Data items:
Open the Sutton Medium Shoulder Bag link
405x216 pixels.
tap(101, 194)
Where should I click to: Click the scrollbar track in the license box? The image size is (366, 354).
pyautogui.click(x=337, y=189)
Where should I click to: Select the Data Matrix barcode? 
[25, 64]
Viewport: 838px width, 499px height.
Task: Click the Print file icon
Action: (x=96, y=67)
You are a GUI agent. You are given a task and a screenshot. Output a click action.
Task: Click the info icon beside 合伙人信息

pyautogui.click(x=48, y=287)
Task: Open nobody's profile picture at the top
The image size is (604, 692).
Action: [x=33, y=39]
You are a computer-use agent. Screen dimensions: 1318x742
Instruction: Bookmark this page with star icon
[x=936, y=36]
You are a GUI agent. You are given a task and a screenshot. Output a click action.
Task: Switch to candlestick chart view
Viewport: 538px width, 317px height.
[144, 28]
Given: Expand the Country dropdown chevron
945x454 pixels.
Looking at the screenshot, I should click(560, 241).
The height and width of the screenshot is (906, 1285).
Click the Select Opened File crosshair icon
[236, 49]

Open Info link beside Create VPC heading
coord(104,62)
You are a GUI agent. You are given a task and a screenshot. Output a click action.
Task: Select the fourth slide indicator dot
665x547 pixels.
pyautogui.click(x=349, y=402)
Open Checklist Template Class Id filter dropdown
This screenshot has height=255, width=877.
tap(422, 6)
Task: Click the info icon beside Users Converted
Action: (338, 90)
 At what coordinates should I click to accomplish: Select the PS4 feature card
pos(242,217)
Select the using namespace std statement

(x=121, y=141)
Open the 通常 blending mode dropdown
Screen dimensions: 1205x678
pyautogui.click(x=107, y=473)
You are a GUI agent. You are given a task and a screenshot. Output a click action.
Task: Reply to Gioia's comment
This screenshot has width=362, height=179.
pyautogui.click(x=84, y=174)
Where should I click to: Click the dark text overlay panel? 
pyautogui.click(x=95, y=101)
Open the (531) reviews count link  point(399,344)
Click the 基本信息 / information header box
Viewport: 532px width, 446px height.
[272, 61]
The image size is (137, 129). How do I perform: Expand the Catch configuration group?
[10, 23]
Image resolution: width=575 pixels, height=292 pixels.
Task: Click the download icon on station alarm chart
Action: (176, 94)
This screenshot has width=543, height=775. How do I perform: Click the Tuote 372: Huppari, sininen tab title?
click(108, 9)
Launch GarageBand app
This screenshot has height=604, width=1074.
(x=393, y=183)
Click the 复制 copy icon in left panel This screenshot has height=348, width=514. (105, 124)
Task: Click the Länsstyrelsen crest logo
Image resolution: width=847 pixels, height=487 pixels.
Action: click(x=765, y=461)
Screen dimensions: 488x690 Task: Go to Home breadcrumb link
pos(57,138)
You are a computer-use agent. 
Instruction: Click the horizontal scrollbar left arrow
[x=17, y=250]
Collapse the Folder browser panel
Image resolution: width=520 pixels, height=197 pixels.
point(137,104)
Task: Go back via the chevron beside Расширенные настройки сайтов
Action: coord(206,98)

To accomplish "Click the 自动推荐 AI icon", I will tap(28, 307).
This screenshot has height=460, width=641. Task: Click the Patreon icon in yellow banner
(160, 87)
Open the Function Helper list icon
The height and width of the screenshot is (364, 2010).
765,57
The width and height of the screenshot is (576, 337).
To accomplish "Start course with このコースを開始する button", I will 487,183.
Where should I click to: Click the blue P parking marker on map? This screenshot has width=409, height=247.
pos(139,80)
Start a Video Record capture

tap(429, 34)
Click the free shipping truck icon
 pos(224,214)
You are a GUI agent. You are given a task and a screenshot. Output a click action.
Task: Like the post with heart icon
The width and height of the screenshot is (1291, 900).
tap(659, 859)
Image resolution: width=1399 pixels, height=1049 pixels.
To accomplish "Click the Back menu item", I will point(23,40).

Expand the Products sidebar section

— Exercise description —
The answer must be every line of the records above that holds the word "dropdown".

— Response below —
Given: Expand the Country dropdown chevron
Open Checklist Template Class Id filter dropdown
Open the 通常 blending mode dropdown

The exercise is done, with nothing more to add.